Abraham Lincoln

Rosen’s masterpiece now exists as a précis with dates and descriptive titles amid snippets from the film, but extant stills show what it must have been.

 

The Phantom Broadcast

The central gag of Singin’ in the Rain set even closer to Cyrano de Bergerac in a radio studio and couched as a murder mystery, with a curious elegiacal note later seen on One Step Beyond.

The studio is a cathedral of entertainment in which The Man in the Glass Booth carries out his masquerade before a hushed audience. A dry, satirical view of the crooner craze.

 

The Sphinx

The peculiarly brazen murder of a stockbroker introduces a Depression dichotomy, opera balls and bankrupts. This is announced immediately after the incipit, and very quietly developed to a musical finish.

One spectacular shot dollies out from Jerry’s entrance at Breen’s house, pans right on them into the drawing room, then dollies out again over a hearth-fire in the foreground. A horizontal wipe by a vertical bar is used as a justice motif.
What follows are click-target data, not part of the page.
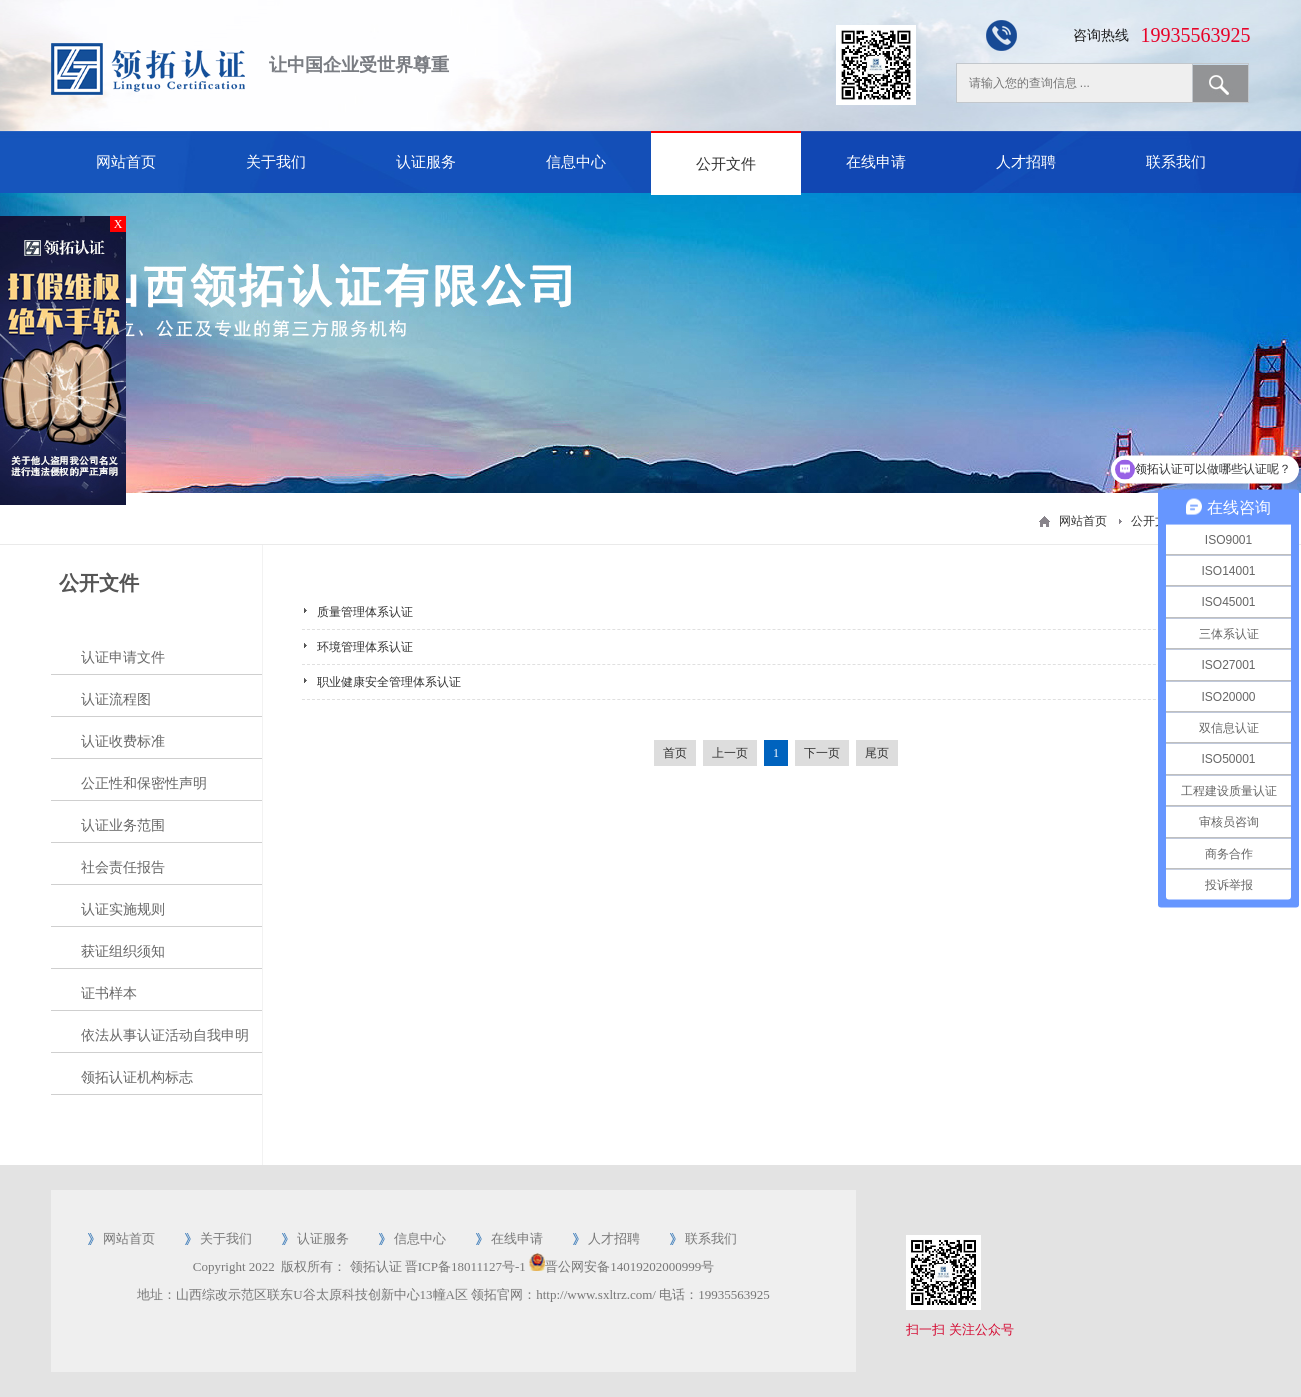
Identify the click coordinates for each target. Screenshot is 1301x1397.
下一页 (822, 753)
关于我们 (276, 162)
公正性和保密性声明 (144, 783)
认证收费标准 (123, 741)
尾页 (877, 753)
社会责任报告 (123, 867)
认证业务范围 (123, 825)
The very funny script is executed along the lines of The Front Page with steam and fortitude, Atwill contributes some notable reaction shots. The theme is that of Keeper of the Flame (which probably remembers that track-and-pan).

 

The President’s Mystery

It goes directly into Capra’s It’s a Wonderful Life and Quine’s It Happened to Jane, from the merest satirical suggestion by FDR to the editor of Liberty.

Lester Cole and Nathanael West take over from the magazine writers, Henry Wilcoxon has the leading role versus Sidney Blackmer.

The people run their own lives, they can be marshaled against their own interest by stooges “paid to start the riot”, and that’s how National Canneries picks up Springvale Canneries for a song.

This violence is picked up by Sam Wood in Saratoga Trunk, a tale so rugged only GIs were allowed to see it.

Frank S. Nugent made a good bid toward grasping it in his New York Times review.

 

Spooks Run Wild

A work of genius on the war, dominated by a vampiric “monster killer” and his Italian dwarf, with a trailer full of coffins.

It’s something else, really, a simple matter of rescuing the girl, who turns out to be Scruno.

Carl Foreman and Charles R. Marion and Jack Henley wind this out to a fare-thee-well.

The East Side Kids in handcuffs are sent to a camp in New England where the action is laid, Bela Lugosi and Angelo Rossitto are the villains.

A.W. of the New York Times threw the book at it, “less horror than horrible.”

 

Charlie Chan in the Secret Service

Washington office, reporting to the chief. Death of a subject under protection, ingeniously killed by a German agent who later is killed, two mysteries.

The Rebecca motif of Lachman’s Castle in the Desert is picked up as a housekeeper with keys “for every lock in the house.”

A case of silencing the witness (cf. Greene’s The Trial of Lee Harvey Oswald). The statuette of Liberty recurs in Polanski’s Frantic.

The MacGuffin is an “invention, which the Navy believes would utterly destroy the U-boat menace...”

Leonard Maltin, “an obvious drop in production quality”.

Hal Erickson (Rovi), “singularly uninspiring”.